As far back as the 1940s, the US Supreme Court has held that individuals cannot be compelled to speak if that speech goes against their beliefs or conscience, notes David Rudenstein, professor at Yeshiva University’s Cardozo School of Law.

Mr. Rudenstein points to a 1943 Supreme Court decision that affirmed the right of students to opt out of saying the Pledge of Allegiance if they felt it would go against their religious beliefs or conscience. A court majority said that forcing students to pledge amounted to compulsory speech and may violate individual conscience.

Later, in 1977, the Supreme Court found that a couple in New Hampshire who obscured the state's "Live Free or Die" motto embossed on state license plates could not be forced to unmask it – because that would be forcing them to display sentiments they did not agree with.

More recently, in 2013, the Supreme Court held that nongovernmental organizations that received aid from the federal government for AIDS and HIV programs could not be forced to express policies opposing prostitution.

"If we accept the notion that computer codes are speech," Rudenstein says, "then what [Apple is] saying is: 'Forcing us to develop code we don’t want to develop is compelled speech.' "

However, Rudenstein notes, it’s unclear how far Apple will be able to take the compelled speech argument in this case.

It may come down to whether the court does consider Apple's computer code as a means to express its opinions – or whether it is simply a string of 1s and 0s that carry out a technical task.

To make its case, Apple pointed to several instances in the past where courts have held that computer code can indeed be treated as speech – and protected under the meaning of the First Amendment.

One of the cases it cites is Bernstein v. US Department of Justice, a 1995 case debating a graduate student’s right to publish a mathematical paper and talk publicly about an encryption algorithm he had developed.

The US government in that case had argued that the US Arms Export Control Act and other regulations required the student to register as an arms dealer, submit the paper for review and obtain a license to publish it. The Ninth Circuit Court of Appeals in 1999 ruled that such restrictions were unconstitutional because the software source code was speech protected by the First Amendment.

Another precedent that Apple cites in its motion involves Peter Junger, a computer law professor at Case Western University, who said the government’s restrictions on publishing encryption codes on the Internet were a violation of his First Amendment Rights.
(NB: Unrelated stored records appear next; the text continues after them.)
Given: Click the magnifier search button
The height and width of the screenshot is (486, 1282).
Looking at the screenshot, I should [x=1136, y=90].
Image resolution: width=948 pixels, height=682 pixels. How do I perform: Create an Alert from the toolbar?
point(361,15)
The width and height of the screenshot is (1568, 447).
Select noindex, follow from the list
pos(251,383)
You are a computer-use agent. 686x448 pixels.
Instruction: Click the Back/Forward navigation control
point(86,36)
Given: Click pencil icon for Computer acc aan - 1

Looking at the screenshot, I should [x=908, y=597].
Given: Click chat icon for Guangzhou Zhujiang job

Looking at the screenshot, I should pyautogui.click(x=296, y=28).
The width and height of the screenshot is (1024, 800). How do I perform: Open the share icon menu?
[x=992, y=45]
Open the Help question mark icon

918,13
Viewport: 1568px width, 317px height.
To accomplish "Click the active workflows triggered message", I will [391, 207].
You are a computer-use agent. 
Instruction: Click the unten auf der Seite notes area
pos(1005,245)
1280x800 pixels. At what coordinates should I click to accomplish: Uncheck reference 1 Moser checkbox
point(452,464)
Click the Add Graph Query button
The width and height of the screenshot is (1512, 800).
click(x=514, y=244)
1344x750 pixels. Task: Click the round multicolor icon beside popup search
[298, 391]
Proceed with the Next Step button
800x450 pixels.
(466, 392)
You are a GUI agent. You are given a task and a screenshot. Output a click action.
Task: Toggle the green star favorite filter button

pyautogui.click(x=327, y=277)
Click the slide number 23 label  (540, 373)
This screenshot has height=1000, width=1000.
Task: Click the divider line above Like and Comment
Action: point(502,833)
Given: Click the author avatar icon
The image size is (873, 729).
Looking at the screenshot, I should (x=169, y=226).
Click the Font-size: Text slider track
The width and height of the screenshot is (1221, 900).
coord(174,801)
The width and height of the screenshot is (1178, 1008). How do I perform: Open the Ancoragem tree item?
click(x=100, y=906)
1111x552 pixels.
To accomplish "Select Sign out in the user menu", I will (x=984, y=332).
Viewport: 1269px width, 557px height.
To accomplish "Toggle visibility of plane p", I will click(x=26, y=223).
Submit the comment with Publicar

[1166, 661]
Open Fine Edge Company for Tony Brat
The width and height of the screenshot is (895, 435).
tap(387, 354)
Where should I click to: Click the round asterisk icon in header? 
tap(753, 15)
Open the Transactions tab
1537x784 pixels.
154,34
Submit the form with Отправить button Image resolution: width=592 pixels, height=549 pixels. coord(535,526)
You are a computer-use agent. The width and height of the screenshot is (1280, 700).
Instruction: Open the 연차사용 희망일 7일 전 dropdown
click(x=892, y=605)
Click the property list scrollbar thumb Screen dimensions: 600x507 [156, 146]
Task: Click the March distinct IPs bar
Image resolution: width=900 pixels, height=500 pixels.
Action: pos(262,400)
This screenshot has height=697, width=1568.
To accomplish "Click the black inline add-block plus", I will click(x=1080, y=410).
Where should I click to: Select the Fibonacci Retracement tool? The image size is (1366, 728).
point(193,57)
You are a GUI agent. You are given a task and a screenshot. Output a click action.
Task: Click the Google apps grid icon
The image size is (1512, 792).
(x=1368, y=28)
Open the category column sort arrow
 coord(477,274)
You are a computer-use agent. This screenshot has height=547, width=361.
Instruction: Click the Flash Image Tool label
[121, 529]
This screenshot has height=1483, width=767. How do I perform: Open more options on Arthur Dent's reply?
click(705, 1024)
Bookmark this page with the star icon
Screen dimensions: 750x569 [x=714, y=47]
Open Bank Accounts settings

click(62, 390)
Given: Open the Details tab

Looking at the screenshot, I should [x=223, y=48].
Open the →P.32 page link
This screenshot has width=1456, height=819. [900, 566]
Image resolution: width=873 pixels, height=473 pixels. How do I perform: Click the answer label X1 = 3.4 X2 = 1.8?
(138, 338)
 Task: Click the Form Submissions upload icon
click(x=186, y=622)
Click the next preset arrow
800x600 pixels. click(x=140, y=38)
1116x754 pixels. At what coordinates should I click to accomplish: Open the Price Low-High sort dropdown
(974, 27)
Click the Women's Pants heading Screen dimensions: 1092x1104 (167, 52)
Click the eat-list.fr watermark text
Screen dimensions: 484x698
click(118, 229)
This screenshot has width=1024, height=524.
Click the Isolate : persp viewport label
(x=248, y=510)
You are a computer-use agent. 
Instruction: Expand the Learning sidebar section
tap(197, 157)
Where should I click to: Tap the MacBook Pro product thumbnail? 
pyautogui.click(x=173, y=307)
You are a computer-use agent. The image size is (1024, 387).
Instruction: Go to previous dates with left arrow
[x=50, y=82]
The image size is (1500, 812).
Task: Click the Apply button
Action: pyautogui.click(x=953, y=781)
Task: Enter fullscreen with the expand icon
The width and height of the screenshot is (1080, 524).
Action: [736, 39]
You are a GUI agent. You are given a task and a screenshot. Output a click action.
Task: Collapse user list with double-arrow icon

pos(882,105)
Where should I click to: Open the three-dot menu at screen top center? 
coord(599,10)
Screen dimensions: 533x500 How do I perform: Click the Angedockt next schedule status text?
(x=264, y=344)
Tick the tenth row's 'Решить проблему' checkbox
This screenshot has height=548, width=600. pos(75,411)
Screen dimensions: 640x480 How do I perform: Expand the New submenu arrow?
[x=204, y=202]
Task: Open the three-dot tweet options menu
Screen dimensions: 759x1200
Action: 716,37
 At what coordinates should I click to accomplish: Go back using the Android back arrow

In that case as well, the Sixth Circuit Court of Appeals held in 2000 that encryption software was protected as speech under the constitution.

The ruling in this case could have wide implications for Apple and the tech industry.

While the US government insists that the order centers on one specific phone, Apple notes that other officials have indicated there are many other phones waiting to be similarly unlocked. And other tech companies are watching closely to see if the case sets a legal precedent that the government can dictate the code they choose to write.

In fact, Apple CEO Tim Cook says he feels so strongly about the precedent this case might set that he’s prepared to take the case all the way to the Supreme Court.

"This is not a case about one isolated iPhone," Mr. Cook’s lawyers said in the legal brief. “Rather, this case is about the Department of Justice and the FBI seeking through the courts a dangerous power that Congress and the American people have withheld: the ability to force companies like Apple to undermine the basic security and privacy interests of hundreds of millions of individuals around the globe."